New England Gets Robbed By The Refs

I’m generally not a conspiracy theorist, but it was late in the fourth quarter of the Sunday Night Patriots-Broncos game that I became one. New England was hanging on to a 21-17 lead, with Denver inside the 10-yard line and facing a second-and-goal. Defensive tackle Alan Branch made a great bulrush up the middle, sacked Brock Osweiler and forced the Broncos to a 3rd-and-19. It looked like game, set and match and the Patriots staying undefeated.

Then the NBC audience was told of the penalty flag. New England’s Patrick Chung was whistled for a defensive hold. A replay showed that this was about the chintziest call you could imagine. This was right on top of a crucial offensive pass interference penalty that negated a key first down by Patriot tight end Rob Gronkowski a little earlier. The Gronk penalty was soft, but at least debatable. The phantom hold on Chung was not.

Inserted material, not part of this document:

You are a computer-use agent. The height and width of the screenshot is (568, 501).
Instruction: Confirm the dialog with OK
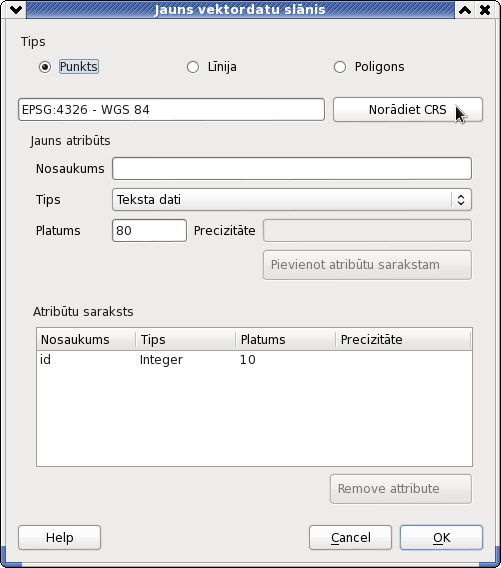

Denver took advantage of the gift, the negation of the sack, the half-the-distance yardage and the automatic first down. Even though Tom Brady again demonstrated his greatness, battling through the snow to get a game-tying field goal in a timespan of less than thirty seconds, the Broncos won in overtime—an OT that almost certainly never comes about if Branch’s sack is upheld.

Bad calls happen all the time, and in the ultra-cheap NFL, which won’t pay its officials to be year-round employees, they happen ever more frequently. Maybe this was just another bad night for the refs. But in light of the NFL getting trounced by Tom Brady in court, and undoubtedly dreading a run at a perfect season, is it so unthinkable that the league saw this prime-time road game against pro football’s best defense as their best shot to derail the Patriot freight train?

Normally I would say that no league could be so stupid as to jeopardize its billions by risking the credibility of its games over a relatively inconsequential court fight, regardless of how high-profile it was. But it’s also stupid for a league this rich to go on the cheap with referees, to massacre the Ray Rice situation and to do any number of things the NFL already does. The corporate structure of this league is governed by hubris, and even though I’m sure I’ll settle down at some point in the near future, I found it hard to enjoy the rest of what was otherwise an outstanding football game.

One thing I don’t want to do is to take away from Denver. Even though they should have lost last night, I still feel like this is a better all-around team than New England, particularly as the Patriots keep getting injury after injury, with Gronk being the latest casualty. The Broncos do everything well on defense. They run the football. And if Peyton Manning can get his foot healthy, this missed time could be the best thing that’s happened to him, in that it buys him some rest before the January push. I hope we get an AFC Championship Game rematch (sorry Cincinnati) and one where the officials aren’t decisive.